Exercise instructions: The answer should be one number, the count of lines in the data with "Metálicas".

Source data:
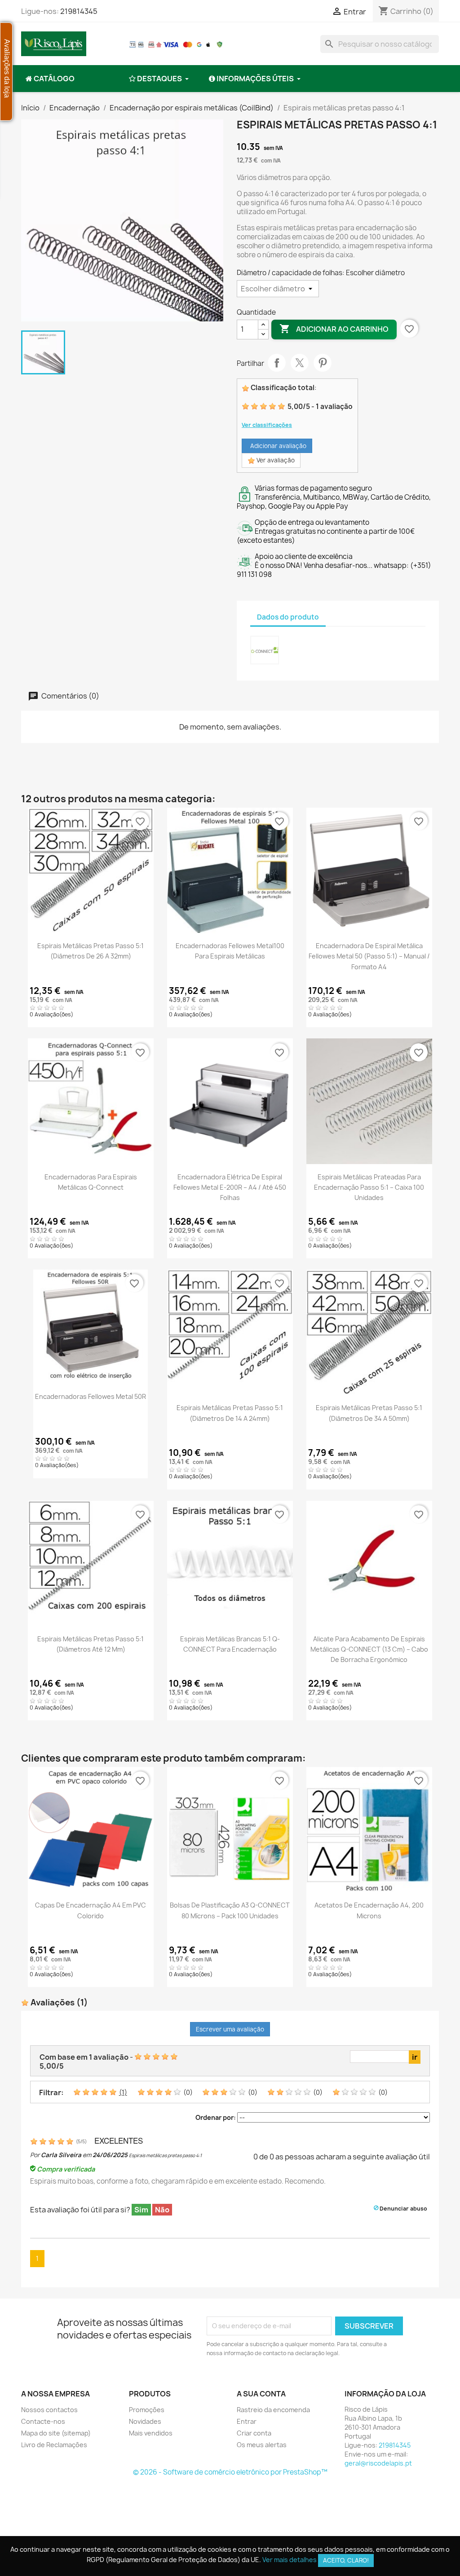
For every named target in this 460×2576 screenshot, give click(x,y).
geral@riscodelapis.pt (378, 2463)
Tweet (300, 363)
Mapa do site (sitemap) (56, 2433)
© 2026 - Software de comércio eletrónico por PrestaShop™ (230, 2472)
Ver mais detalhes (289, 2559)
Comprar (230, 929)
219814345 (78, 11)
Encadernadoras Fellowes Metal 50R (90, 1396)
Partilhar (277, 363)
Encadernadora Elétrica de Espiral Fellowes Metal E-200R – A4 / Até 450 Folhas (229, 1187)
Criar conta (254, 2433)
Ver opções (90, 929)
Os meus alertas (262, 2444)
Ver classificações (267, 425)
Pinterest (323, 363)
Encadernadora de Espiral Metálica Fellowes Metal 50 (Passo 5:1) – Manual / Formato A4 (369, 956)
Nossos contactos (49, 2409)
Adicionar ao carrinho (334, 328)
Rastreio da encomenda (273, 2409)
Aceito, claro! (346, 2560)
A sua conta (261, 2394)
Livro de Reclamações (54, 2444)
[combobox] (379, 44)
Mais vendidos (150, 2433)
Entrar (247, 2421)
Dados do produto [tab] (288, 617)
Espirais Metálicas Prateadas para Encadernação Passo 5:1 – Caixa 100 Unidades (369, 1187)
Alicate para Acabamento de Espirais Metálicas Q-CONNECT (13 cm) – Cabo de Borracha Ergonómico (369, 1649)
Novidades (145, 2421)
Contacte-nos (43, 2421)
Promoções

Your solution: 2